-- Begin --

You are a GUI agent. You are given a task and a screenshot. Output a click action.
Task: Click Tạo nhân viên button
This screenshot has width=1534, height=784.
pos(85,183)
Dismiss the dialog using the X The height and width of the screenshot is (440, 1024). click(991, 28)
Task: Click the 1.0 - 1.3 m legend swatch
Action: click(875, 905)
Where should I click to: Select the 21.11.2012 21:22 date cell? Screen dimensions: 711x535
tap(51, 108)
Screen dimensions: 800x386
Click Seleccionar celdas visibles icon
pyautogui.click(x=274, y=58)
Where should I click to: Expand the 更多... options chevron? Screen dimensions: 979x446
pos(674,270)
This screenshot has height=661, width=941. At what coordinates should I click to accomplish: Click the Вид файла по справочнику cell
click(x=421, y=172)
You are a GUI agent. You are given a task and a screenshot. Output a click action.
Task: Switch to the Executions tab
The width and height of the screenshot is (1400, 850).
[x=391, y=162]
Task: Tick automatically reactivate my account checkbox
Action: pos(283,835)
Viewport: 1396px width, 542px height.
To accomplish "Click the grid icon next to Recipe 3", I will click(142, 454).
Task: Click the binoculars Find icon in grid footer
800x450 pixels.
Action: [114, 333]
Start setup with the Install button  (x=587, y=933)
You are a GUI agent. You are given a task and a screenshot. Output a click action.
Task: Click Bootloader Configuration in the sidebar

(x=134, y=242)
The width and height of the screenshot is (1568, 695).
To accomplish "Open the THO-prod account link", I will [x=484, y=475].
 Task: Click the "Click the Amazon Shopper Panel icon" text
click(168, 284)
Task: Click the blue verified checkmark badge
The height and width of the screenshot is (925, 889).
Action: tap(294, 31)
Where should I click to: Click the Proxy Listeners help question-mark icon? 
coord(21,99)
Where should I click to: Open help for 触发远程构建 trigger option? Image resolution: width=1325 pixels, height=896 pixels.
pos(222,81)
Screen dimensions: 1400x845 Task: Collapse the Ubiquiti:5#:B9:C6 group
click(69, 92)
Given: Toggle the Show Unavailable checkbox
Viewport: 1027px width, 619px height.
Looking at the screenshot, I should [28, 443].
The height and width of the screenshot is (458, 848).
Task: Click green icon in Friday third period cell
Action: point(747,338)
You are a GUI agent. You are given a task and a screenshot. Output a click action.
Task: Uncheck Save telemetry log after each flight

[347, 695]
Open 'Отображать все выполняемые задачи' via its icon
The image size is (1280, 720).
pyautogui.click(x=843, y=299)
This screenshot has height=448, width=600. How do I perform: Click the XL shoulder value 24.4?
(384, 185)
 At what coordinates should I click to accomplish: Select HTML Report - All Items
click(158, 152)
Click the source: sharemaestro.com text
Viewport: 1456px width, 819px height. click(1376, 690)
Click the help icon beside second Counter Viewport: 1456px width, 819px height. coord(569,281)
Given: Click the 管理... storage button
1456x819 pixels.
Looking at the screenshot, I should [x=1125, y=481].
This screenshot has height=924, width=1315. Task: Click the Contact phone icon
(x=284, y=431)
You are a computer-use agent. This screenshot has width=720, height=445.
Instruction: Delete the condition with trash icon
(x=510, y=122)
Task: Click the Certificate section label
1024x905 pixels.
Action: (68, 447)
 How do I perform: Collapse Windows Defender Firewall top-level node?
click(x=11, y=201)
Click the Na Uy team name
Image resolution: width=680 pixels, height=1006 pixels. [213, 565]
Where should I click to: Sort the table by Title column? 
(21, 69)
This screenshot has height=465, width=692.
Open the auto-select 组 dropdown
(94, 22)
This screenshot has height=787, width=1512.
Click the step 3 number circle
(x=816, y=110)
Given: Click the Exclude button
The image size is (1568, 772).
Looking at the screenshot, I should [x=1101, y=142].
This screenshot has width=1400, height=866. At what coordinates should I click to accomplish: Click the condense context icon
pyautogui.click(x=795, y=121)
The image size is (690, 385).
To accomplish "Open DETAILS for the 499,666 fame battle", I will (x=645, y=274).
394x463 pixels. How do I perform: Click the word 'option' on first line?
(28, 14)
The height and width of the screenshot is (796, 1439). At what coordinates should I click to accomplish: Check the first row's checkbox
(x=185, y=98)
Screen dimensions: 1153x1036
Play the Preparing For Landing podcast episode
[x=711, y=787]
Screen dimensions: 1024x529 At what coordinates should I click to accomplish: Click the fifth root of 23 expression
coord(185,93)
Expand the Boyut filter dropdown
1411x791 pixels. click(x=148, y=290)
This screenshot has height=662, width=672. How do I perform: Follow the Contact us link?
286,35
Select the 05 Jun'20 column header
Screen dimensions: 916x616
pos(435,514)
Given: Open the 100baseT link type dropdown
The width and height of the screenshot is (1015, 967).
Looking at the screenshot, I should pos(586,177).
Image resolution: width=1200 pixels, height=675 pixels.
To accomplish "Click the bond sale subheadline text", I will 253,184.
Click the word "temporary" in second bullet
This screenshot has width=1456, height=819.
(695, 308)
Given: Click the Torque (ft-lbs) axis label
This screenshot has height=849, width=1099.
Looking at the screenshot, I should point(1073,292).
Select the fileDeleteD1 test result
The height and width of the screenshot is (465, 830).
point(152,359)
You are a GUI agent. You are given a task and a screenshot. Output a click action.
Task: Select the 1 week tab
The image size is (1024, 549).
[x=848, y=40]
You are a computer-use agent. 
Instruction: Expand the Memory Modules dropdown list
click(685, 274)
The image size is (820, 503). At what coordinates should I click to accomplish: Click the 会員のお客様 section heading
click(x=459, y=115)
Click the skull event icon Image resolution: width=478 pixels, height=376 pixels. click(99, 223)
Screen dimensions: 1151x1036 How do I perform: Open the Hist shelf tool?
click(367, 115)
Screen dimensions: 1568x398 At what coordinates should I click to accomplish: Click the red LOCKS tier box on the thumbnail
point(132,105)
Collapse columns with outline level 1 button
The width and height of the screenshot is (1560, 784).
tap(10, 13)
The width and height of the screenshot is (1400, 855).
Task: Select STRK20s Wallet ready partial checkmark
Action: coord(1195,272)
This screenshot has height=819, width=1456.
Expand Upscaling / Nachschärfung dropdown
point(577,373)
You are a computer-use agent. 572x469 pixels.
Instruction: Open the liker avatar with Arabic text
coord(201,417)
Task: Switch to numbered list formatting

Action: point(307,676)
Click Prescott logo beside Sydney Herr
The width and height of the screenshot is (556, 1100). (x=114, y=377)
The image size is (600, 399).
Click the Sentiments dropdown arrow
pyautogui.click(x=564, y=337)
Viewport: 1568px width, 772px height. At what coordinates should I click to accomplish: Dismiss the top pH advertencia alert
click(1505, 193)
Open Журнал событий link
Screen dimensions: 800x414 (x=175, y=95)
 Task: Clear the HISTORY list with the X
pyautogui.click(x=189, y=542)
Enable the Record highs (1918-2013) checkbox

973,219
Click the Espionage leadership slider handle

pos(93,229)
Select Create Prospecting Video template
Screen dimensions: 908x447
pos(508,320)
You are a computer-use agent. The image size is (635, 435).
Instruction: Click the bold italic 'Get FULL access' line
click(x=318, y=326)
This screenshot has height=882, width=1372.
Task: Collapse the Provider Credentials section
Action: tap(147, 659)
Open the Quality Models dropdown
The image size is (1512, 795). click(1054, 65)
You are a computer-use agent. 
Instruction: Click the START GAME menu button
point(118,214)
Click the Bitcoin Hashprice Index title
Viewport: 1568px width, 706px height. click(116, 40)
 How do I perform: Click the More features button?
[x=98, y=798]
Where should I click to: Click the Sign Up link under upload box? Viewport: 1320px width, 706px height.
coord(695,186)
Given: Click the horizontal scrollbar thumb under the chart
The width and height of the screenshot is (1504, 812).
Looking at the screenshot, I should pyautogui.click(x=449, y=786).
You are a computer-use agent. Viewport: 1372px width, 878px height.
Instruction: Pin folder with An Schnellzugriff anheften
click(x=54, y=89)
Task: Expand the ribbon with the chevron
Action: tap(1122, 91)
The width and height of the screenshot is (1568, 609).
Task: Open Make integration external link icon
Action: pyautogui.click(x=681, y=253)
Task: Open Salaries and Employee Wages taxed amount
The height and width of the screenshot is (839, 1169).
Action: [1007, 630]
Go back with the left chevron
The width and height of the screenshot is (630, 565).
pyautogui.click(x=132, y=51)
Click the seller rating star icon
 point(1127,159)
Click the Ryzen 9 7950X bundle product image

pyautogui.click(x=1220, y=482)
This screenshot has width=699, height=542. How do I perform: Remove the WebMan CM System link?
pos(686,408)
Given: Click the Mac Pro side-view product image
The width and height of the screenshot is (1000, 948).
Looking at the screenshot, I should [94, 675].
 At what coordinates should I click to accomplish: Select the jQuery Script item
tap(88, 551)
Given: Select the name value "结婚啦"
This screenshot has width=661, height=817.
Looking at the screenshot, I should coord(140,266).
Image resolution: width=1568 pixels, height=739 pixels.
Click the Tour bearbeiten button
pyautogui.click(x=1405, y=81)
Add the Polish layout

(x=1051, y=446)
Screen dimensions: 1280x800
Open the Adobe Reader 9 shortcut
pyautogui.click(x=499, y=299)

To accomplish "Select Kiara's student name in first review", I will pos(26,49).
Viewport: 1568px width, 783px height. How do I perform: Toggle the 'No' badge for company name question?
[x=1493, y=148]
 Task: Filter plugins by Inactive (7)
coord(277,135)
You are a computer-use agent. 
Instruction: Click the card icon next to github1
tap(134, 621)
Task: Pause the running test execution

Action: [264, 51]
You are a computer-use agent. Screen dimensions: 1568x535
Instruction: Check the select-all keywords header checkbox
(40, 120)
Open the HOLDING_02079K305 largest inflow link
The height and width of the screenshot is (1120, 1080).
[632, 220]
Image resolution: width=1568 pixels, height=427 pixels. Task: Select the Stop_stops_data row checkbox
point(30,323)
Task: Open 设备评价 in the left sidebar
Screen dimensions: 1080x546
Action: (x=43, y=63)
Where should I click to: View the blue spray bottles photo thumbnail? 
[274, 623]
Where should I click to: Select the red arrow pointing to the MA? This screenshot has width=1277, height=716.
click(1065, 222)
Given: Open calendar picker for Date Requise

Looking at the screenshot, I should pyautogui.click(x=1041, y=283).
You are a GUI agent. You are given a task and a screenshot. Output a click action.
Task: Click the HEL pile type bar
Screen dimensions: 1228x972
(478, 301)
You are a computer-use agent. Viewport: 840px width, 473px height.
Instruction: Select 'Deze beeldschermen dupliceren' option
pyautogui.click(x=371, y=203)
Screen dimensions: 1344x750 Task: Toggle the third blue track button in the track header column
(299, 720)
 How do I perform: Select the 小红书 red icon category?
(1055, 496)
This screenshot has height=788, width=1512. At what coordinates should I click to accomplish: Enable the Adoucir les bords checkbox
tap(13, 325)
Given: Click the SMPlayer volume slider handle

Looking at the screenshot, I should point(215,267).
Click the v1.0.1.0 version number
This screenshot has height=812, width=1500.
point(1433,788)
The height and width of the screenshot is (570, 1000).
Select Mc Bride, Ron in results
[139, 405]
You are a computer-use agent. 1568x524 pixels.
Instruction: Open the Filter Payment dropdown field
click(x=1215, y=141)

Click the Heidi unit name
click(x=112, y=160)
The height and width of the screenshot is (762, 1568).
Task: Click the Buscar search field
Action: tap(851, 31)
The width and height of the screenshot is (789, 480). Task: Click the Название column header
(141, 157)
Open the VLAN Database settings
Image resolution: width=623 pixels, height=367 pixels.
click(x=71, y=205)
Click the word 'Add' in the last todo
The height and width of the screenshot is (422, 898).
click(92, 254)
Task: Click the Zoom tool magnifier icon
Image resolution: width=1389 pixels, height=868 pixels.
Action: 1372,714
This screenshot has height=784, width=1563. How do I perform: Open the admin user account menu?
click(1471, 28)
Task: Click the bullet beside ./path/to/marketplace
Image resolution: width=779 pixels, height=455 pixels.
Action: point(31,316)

-- End --

What this task involves — Put the data from the line with "This screenshot has width=1400, height=866." up to and including the line with "pos(435,514)" into a Markdown table with the columns Entry and Content, numbering each row and leaving out blank lines.

Completed exercise —
| Entry | Content |
|---|---|
| 1 | This screenshot has width=1400, height=866. At what coordinates should I click to accomplish: Click the condense context icon |
| 2 | pyautogui.click(x=795, y=121) |
| 3 | The image size is (690, 385). |
| 4 | To accomplish "Open DETAILS for the 499,666 fame battle", I will (x=645, y=274). |
| 5 | 394x463 pixels. How do I perform: Click the word 'option' on first line? |
| 6 | (28, 14) |
| 7 | The height and width of the screenshot is (796, 1439). At what coordinates should I click to accomplish: Check the first row's checkbox |
| 8 | (x=185, y=98) |
| 9 | Screen dimensions: 1153x1036 |
| 10 | Play the Preparing For Landing podcast episode |
| 11 | [x=711, y=787] |
| 12 | Screen dimensions: 1024x529 At what coordinates should I click to accomplish: Click the fifth root of 23 expression |
| 13 | coord(185,93) |
| 14 | Expand the Boyut filter dropdown |
| 15 | 1411x791 pixels. click(x=148, y=290) |
| 16 | This screenshot has height=662, width=672. How do I perform: Follow the Contact us link? |
| 17 | 286,35 |
| 18 | Select the 05 Jun'20 column header |
| 19 | Screen dimensions: 916x616 |
| 20 | pos(435,514) |